LISTED RECORDS:
========================================

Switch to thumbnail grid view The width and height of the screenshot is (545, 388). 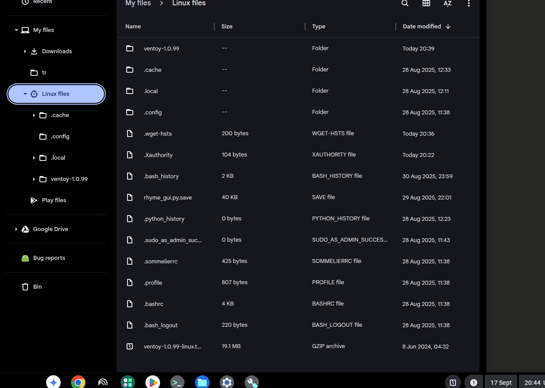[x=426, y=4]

========================================

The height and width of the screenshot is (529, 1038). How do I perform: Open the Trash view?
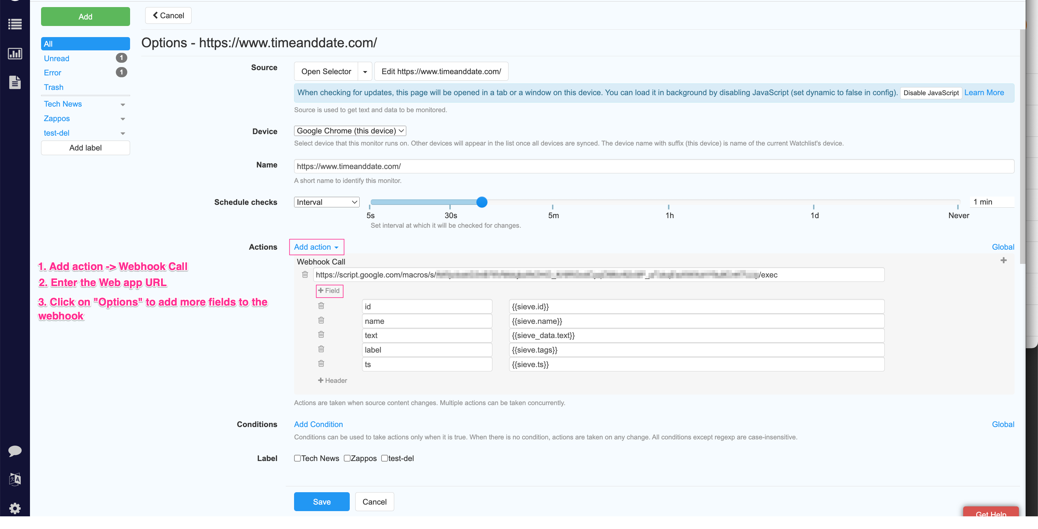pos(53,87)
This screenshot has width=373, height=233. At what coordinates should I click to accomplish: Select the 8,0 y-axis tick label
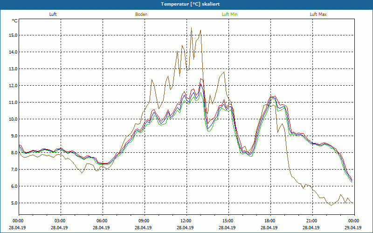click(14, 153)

========================================

AIM OF THE EXERCISE:
Could you copy the records from the line with "The height and" to the line with "click(14, 153)", both included, exactly as they appear but without the pictures?

SOLUTION TO THIS TASK:
The height and width of the screenshot is (529, 1038). How do I perform: Open the Trash view?
pos(53,87)
This screenshot has width=373, height=233. At what coordinates should I click to accomplish: Select the 8,0 y-axis tick label
click(14, 153)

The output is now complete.